SOURCE PASSAGE =
/---

Service Configuration: The installed service runs as root with the following properties:

  • Type: Simple
  • Restart: On failure
  • RestartSec: 10 seconds
  • After: network.target, zfs-mount.service

uninstall-service - Remove Systemd Service

Removes the systemd service and optionally stops/disables it.

Usage:

sudo check_zpools uninstall-service [OPTIONS]

Options:

Option Type Default Description
--no-stop FLAG False Don't stop running service
--no-disable FLAG False Don't disable service

Examples:

# Uninstall completely (stop, disable, remove)
sudo check_zpools uninstall-service

# Uninstall but leave service running
sudo check_zpools uninstall-service --no-stop

# Uninstall but keep enabled
sudo check_zpools uninstall-service --no-disable

Note: This does not remove cache and state directories:

# To remove state and cache manually:
sudo rm -rf /var/cache/check_zpools /var/lib/check_zpools

service-status - Check Service Status

Displays the current status of the check_zpools systemd service.

Usage:

check_zpools service-status

No options.

Example Output:

Service Status:
  Installed: Yes (/etc/systemd/system/check_zpools.service)
  Running:   Yes (active since 2025-11-16 10:30:00)
  Enabled:   Yes (starts on boot)

Systemctl Output:
● check_zpools.service - ZFS Pool Monitoring Daemon
     Loaded: loaded (/etc/systemd/system/check_zpools.service; enabled)
     Active: active (running) since Sat 2025-11-16 10:30:00 CET; 5h ago
   Main PID: 12345 (python3)
      Tasks: 1 (limit: 4915)
     Memory: 28.5M
        CPU: 1.234s
     CGroup: /system.slice/check_zpools.service
             └─12345 /usr/bin/python3 /usr/local/bin/check_zpools daemon --foreground

Configuration Management

config - Display Current Configuration

Shows the merged configuration from all sources (defaults, config files, environment variables).

Usage:

check_zpools config [OPTIONS]

Options:

Option Type Default Description
--format human | json human Output format
--section TEXT None Show only specific section (e.g., zfs, email, daemon)

Examples:

# Show full configuration (human-readable)
check_zpools config

# Show configuration as JSON
check_zpools config --format json

# Show only ZFS section
check_zpools config --section zfs

# Show only email configuration
check_zpools config --section email

# Export configuration for backup
check_zpools config --format json > backup-config.json

Configuration Precedence:

defaults → app → host → user → .env → environment variables
(lowest)                                      (highest)

Configuration Sources:

  1. Built-in defaults (embedded in package)
  2. App config: /etc/xdg/check_zpools/config.toml (Linux)
  3. Host config: /etc/check_zpools/hosts/$(hostname).toml (Linux)
  4. User config: ~/.config/check_zpools/config.toml (Linux)
  5. .env files (project directory or parents)
  6. Environment variables (CHECK_ZPOOLS_*)

\---

DATA SECTION =
/---

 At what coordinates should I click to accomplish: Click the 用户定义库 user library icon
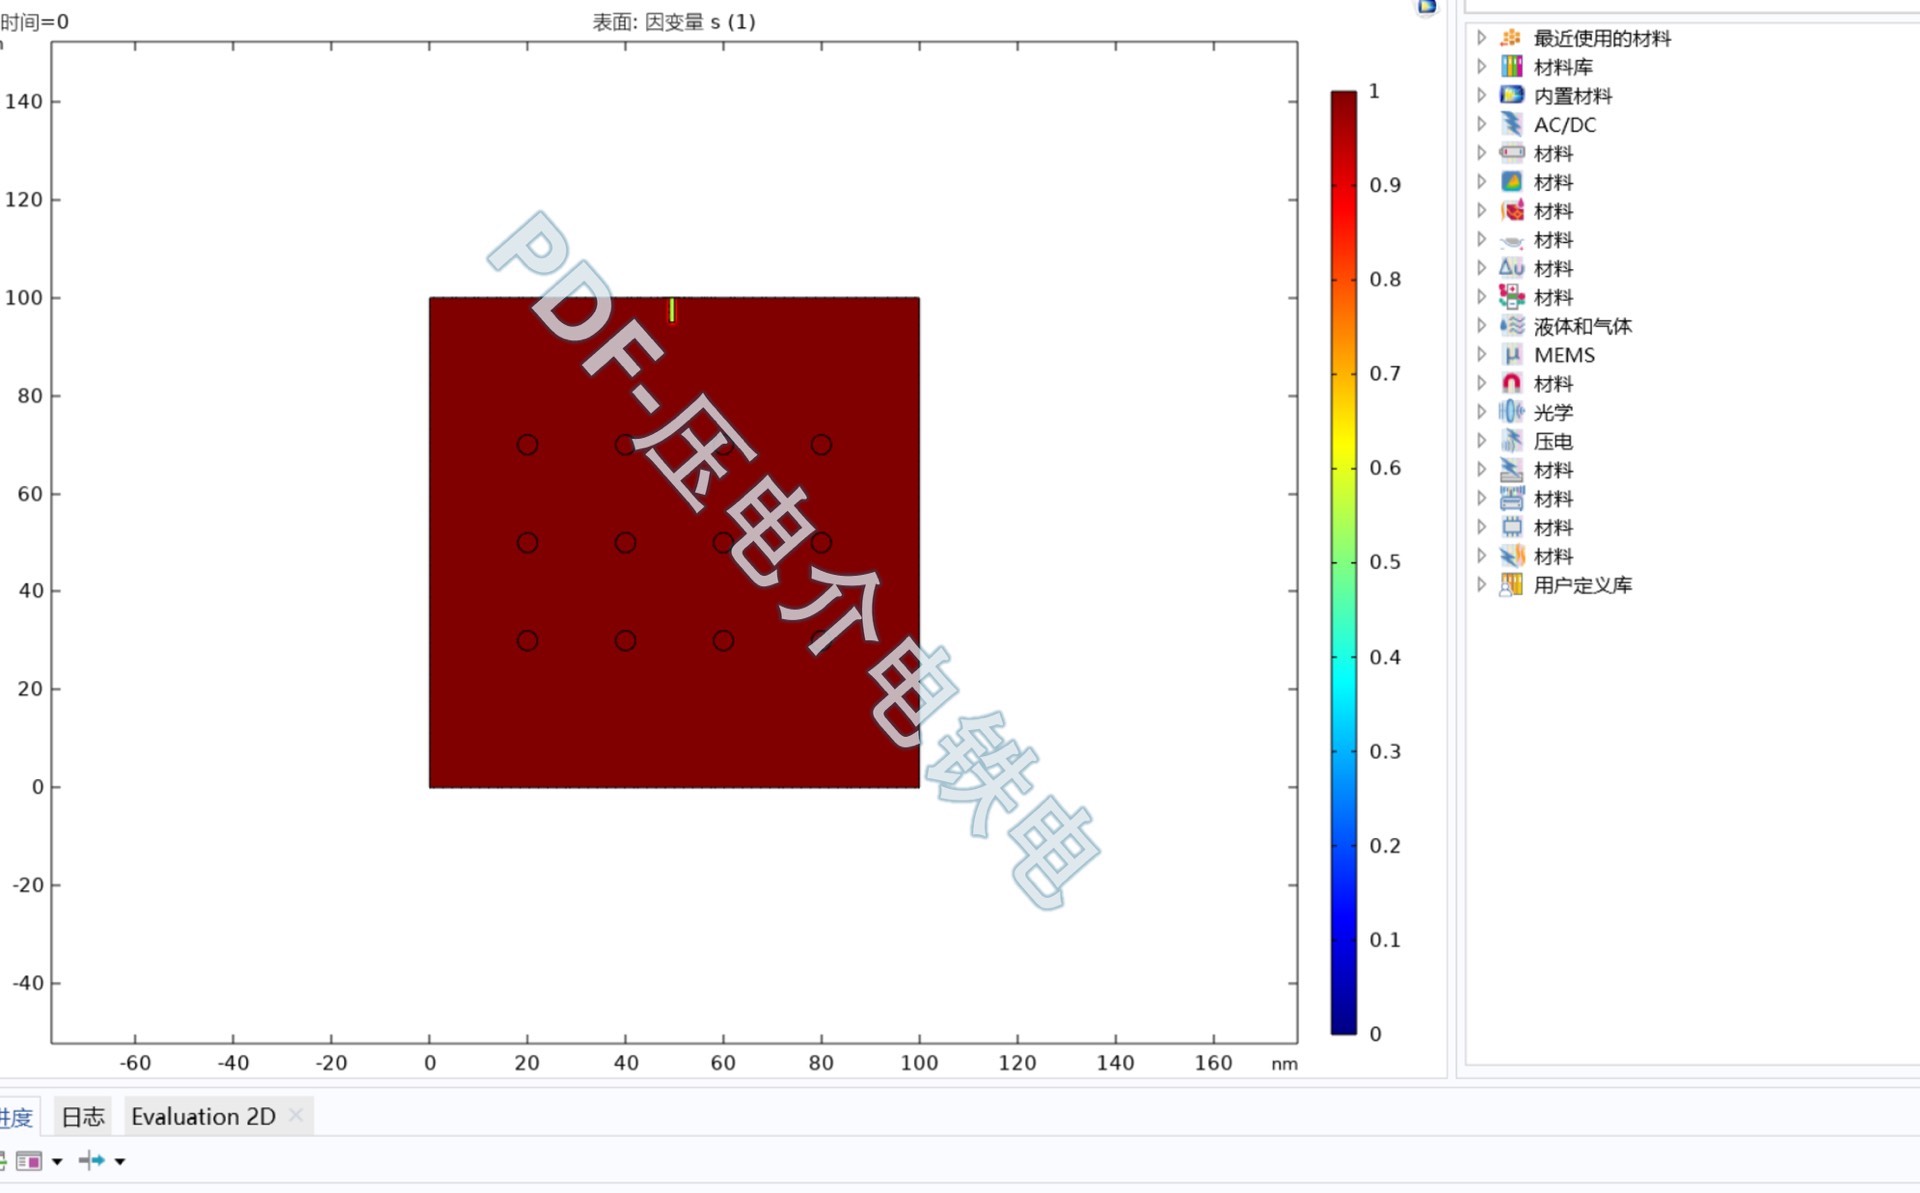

\---

REQUIRED TASKS =
1 > List every configuration source named in the check_zpools documentation.
2 > Pick up the check_zpools documentation after its final line and keep writing it.
None of the data is needed here.

EXERCISE RESULTS =
1 >
1. Built-in defaults (embedded in package)
2. App config: /etc/xdg/check_zpools/config.toml (Linux)
3. Host config: /etc/check_zpools/hosts/$(hostname).toml (Linux)
4. User config: ~/.config/check_zpools/config.toml (Linux)
5. .env files (project directory or parents)
6. Environment variables (CHECK_ZPOOLS_*)

2 >
config-deploy - Deploy Configuration Files

Creates configuration files in specified locations with default templates.

Usage:

check_zpools config-deploy --target TARGET [OPTIONS]

Options:

Option Type Default Description
--target app | host | user Required Target configuration layer (can specify multiple)
--force FLAG False Overwrite existing configuration files

Examples:

# Deploy to user config directory (recommended for first setup)
check_zpools config-deploy --target user

# Deploy to system-wide app config (requires privileges)
sudo check_zpools config-deploy --target app

# Deploy to host-specific config (requires privileges)
sudo check_zpools config-deploy --target host

# Deploy to multiple locations at once
check_zpools config-deploy --target user --target host

# Overwrite existing configuration
check_zpools config-deploy --target user --force

# Deploy app and user configs (app needs sudo)
sudo check_zpools config-deploy --target app --target user

Deployment Paths:

Target Linux Path macOS Path Windows Path
app /etc/xdg/check_zpools/config.toml /Library/Application Support/check_zpools/config.toml C:\ProgramData\check_zpools\config.toml
host /etc/check_zpools/hosts/$(hostname).toml /Library/Application Support/check_zpools/hosts/$(hostname).toml C:\ProgramData\check_zpools\hosts\$(hostname).toml
user ~/.config/check_zpools/config.toml ~/Library/Application Support/check_zpools/config.toml %APPDATA%\check_zpools\config.toml

Package Information

info - Display Package Information

Shows package version, installation paths, and metadata.

Usage:

check_zpools info

No options.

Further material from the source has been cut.